■ **Documento fuente**
================

Pero una vez que ese discurso concentra la dimensión de la seguridad en el combate contra las organizaciones armadas, descuida los factores sociales relacionados con el alzamiento en armas (Granada et al., 2009, pág. 103). En esta medida, el belicismo termina estructurando el orden social y redefiniendo las funciones gubernamentales y la aceptabilidad de sus políticas entre la población civil:
Las medidas militares, además de ser insuficientes para el objetivo de ganar la guerra, habían llevado a crear condiciones propicias para la profundización de la fragmentación y la polarización de la sociedad colombiana, que finalmente terminaron por fortalecer el predominio de las lógicas guerreras en desmedro de las salidas negociadas (CNMH, 2013a, pág. 180).
La polarización social es un efecto de ese orden militarista, con base en la construcción de la figura de la guerrilla como el enemigo absoluto que se debe exterminar (Angarita et al., 2015). El discurso gubernamental durante la Política de Seguridad Democrática promovió esa enemistad en el planteamiento de una guerra total contra una guerrilla degradada; una desubjetivación que extravió las posibilidades de una discusión entre adversarios políticos, y que dividió al país en dos bandos excluyentes, uno a favor y otro en contra de las FARC-EP.
Despolitización y negación del conflicto armado interno
A partir del alineamiento con la guerra antiterrorista, desde finales del periodo presidencial de Pastrana (1998-2002), y que se profundizó en el periodo de Uribe (2002-2010), la Política de Seguridad Democrática presentó a las guerrillas y al conflicto armado interno como terrorismo: «El terrorismo es el principal método que utilizan las organizaciones armadas ilegales para desestabilizar la democracia colombiana» (MinDefensa, 2003, pág. 24). El Gobierno pasó de ver, presentar y tratar a los guerrilleros como revolucionarios a considerarlos como terroristas; la inclusión de las FARC-EP en los listados norteamericanos y europeos de grupos terroristas en el mundo respaldó esa idea. De ahí que se les dejara de reconocer su estatus de beligerancia, que se negara la existencia del conflicto mismo (reemplazándolo por la calificación de amenaza terrorista) y que se privilegiara la solución militar, presionando a los insurgentes para que se sometieran a la justicia gubernamental, o bien para que sufrieran un exterminio violento.

================

■ **Materiales del ejercicio**
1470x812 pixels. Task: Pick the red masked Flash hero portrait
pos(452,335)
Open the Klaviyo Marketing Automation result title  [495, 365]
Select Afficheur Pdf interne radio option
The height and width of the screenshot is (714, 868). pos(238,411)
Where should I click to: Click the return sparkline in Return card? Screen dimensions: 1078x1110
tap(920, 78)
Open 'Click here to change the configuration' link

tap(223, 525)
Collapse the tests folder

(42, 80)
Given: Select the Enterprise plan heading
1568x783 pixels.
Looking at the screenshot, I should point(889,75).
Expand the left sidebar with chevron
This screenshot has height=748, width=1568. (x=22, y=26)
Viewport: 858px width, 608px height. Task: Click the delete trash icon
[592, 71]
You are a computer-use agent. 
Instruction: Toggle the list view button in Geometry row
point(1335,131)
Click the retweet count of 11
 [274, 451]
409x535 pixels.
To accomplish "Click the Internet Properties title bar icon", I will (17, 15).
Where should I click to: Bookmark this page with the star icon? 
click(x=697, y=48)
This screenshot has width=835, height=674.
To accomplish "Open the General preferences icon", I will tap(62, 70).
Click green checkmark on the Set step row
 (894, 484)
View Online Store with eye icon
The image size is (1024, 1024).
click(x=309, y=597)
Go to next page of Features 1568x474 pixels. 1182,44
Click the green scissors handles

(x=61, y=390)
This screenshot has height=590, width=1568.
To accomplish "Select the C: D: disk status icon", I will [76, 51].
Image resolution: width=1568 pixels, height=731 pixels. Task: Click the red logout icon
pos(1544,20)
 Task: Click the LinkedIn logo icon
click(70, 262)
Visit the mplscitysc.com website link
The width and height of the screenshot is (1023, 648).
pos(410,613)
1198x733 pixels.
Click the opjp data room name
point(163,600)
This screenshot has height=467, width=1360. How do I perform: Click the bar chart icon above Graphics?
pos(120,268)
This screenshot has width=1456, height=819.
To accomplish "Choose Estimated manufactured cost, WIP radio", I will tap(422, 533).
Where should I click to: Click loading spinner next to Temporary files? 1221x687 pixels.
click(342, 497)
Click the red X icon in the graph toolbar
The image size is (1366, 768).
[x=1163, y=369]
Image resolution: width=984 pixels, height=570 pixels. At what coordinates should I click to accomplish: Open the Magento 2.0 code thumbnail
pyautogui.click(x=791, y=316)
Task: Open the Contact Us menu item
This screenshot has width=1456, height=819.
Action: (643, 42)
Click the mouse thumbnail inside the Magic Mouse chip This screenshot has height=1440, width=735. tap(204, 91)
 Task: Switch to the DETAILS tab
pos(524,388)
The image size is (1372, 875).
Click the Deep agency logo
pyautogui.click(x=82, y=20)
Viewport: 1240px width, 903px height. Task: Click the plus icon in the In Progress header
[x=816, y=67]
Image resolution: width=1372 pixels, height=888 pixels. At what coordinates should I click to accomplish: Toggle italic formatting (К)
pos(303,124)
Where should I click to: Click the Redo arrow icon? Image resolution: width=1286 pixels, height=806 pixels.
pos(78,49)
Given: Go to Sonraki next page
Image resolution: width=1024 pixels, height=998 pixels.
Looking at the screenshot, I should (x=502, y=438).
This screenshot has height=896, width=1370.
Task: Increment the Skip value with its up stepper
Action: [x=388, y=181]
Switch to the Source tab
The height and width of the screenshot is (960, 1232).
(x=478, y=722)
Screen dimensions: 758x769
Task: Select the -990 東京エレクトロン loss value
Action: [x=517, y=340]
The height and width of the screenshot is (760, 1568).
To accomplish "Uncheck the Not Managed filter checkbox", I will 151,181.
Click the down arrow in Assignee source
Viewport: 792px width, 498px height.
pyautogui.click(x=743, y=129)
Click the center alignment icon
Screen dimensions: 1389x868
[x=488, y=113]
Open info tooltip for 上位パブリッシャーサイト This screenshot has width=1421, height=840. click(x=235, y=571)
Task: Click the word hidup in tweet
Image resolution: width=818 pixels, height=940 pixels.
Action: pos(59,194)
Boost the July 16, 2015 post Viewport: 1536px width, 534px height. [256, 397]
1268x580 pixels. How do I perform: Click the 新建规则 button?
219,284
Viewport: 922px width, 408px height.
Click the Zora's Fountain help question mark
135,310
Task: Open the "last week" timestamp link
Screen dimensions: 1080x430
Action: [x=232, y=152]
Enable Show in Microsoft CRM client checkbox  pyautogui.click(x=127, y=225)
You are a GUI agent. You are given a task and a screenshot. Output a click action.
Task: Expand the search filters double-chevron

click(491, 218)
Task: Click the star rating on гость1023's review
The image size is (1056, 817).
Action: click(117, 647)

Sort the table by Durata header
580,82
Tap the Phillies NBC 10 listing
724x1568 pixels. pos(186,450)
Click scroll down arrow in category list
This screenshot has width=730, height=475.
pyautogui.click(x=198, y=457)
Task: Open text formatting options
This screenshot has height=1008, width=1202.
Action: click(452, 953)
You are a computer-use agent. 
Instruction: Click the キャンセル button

================

■ **Objetivo planteado 1**
Repite sin cambios los registros que empiezan en la línea que contiene "Where should I click to: Click the return" y terminan en la línea que contiene "will tap(62, 70).", con las dos incluidas.
■ **Objetivo planteado 2**
Prosigue el texto sobre la Política de Seguridad Democrática y el conflicto armado en Colombia desde su última oración.

■ **Respuesta escrita 1**
Where should I click to: Click the return sparkline in Return card? Screen dimensions: 1078x1110
tap(920, 78)
Open 'Click here to change the configuration' link

tap(223, 525)
Collapse the tests folder

(42, 80)
Given: Select the Enterprise plan heading
1568x783 pixels.
Looking at the screenshot, I should point(889,75).
Expand the left sidebar with chevron
This screenshot has height=748, width=1568. (x=22, y=26)
Viewport: 858px width, 608px height. Task: Click the delete trash icon
[592, 71]
You are a computer-use agent. 
Instruction: Toggle the list view button in Geometry row
point(1335,131)
Click the retweet count of 11
 [274, 451]
409x535 pixels.
To accomplish "Click the Internet Properties title bar icon", I will (17, 15).
Where should I click to: Bookmark this page with the star icon? 
click(x=697, y=48)
This screenshot has width=835, height=674.
To accomplish "Open the General preferences icon", I will tap(62, 70).

■ **Respuesta escrita 2**
Las relaciones de las FARC-EP con la economía de la droga fueron fundamentales para sostener y validar esa visión de la guerra. Se trató de una despolitización de la lucha armada al resaltar la criminalización de esa guerrilla y la idea de que habían extraviado su norte político y se habían convertido en un cartel de narcotraficantes. Así lo presentó la Presidencia de la República (2003, págs. 26-27), en el documento principal de la Política de Seguridad Democrática:
La implicación cada vez mayor […] en este negocio, que va hoy desde la promoción del cultivo hasta el control de rutas y la comercialización internacional, ha contribuido a la pérdida de disciplina ideológica y, consecuentemente, al uso creciente del terror, mediante el cual amedrentan a la población y, en las regiones de cultivos ilícitos, la someten a un régimen neofeudal de control sobre la producción14.
La despolitización y la negación del conflicto armado interno cerraron la posibilidad de terminarlo a través de medios no violentos o de la rendición de la guerrilla, así mismo justificaron el desangre y la sevicia contra los enemigos absolutos y, además, profundizaron y prolongaron el escenario bélico en el país, con un aumento inusitado de víctimas entre la población civil (CNMH, 2013a).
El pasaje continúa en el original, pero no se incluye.